1. 1.
    +4 -1
    akşam saat 19.00 gibi telefon çalar ve açarsın.
    - merhaba oğlum, nasılsın?
    - iyiyim baba. ya siz? (evet resmiyiz)
    - ben akşam yemeğe gelmeyeceğim, beklemeyin, siz yiyin.
    - olur baba.
    - hadi görüşürüz sonra.
    - peki baba, iyi akşamlar, kolay gelsin.

    bu kısa konuşmadan sonra telefon kapatılır, anneme "babam yemeğe gelmeyecekmiş" derim. annem "sofrayı hazırlayalım, biz yiyelim" der.

    şimdi tam olarak doğru hatırlayıp hatırlamadığıma emin olamadığım bu konuşmanın - babamın tabiriyle telsizci konuşmalarımızdan biri: “evet”, “hayır”, “peki”, “olur” kısa ve resmi görev ifa eder gibi- son konuşmamız olacağını nereden bilebilirdim ki...

    aradan yarım saat geçer geçmez telefon tekrar çalar, yine ben açarım.
    babamın yanında çalışanlardan biri:
    - babanız fenalaştı, hastaneye kaldırıldı
    - ne oldu, ne zaman, hangi hastane
    - haseki'ye* zütürdüler
    - peki geliyoruz hemen
    annem telaşla bakmaktadır.
    - babam, fenalaşmış, hastaneye zütürmüşler
    - ne, ne olmuş, yoksa... ?
    - başka bir şey demediler hemen çıkalım.
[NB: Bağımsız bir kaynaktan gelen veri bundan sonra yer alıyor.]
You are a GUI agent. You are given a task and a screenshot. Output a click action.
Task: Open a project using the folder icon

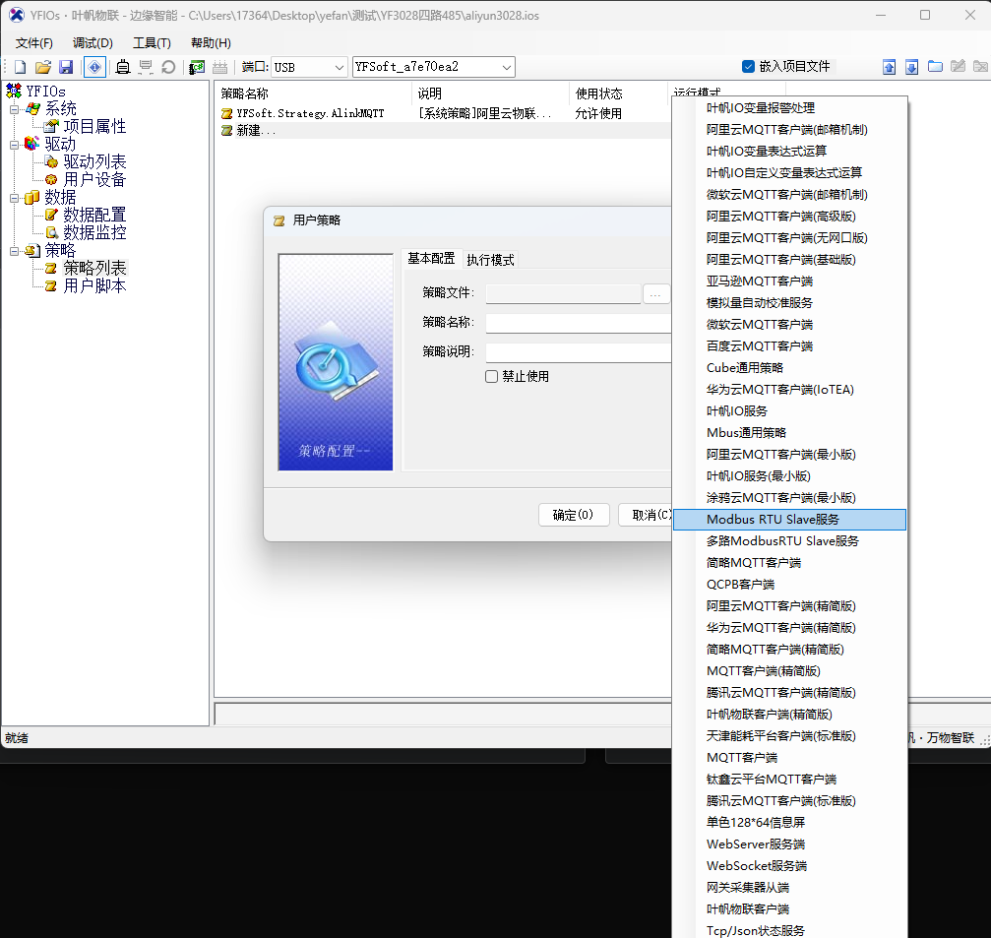tap(42, 67)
    aceleyle taksi çağrılır. takside anneme, "belki de çok mühim değildir, bir gidelim öğrenelim de" gibisinden yatıştırma cümleleri gevelenir. kafada binbir düşünce "ya bir şey olduysa, ya olursa?" o an fark ederim ki "biz ne yapacağız, ne yaparız?" düşüncesi ağırlıktadır aslında. bencilliğimden, korkaklığımdan, kendimden utanır düşüncelerimi savuşturmaya çalışırım.
    hastaneye vardığımızda çalışanlarımızdan birini görürüz. bize "iyiydi bir anda kötüleşti, konuşamıyordu, bayıldı hemen aldık getirdik" der. o sırada sedye ile önümüzden geçirirler "baba" derim, gözleri açık ama tepkisizdir. doktorlar beyinde sorun olduğunu, bilincinin açık olmadığını, beyin kanaması olabileceğini söylerler. annem panikler ama diğer yandan güçlü olmaya çalışır. çok sevdiğimiz, güvendiğimiz ve babamın da bir şey olduğu zaman ilk ona gittiği/ danıştığı bir cerrah akrabamızı arayıp, onu mutlaka çağıralım der. hemen onu çağırtırız ve gelir, doktorlarıyla konuşup, durumuna bakar, o sırada yapılan tetkiklerden beyin kanaması olduğu kesinleşir ve acilen ameliyat alınması gerektiğini öğreniriz. annem doktor akrabamıza bir kez daha sorar sanki o farklı bir şey yapacakmış/ diyecekmiş gibi ve o da aynı şeyi söyler. çaresizce ve korkuyla karışık bir sesle "peki" der. gece ameliyata alınır, ameliyat uzun sürer, ellerinden geleni yaptıklarını, bekleneceğini söylerler ve koma durumu devam eder. yoğun bakımdadır, hemen hemen her gün hastaneye gidilmekte fakat hiçbir gelişme olmamaktadır. günlerce beklenir, hastaneye gidip odanın dışından bakıp gelmekten başka elden gelen bir şey yoktur. bu hastaneye gitmeler o kadar sıkar ki içimi, bazen işi bahane edip gitmem ya da gittiğimde çok az kalırım, odaya girmeye izin verdiklerinde bile içeri istemeye istemeye girerim, düpedüz kaçarım bir şeylerden, kendimden...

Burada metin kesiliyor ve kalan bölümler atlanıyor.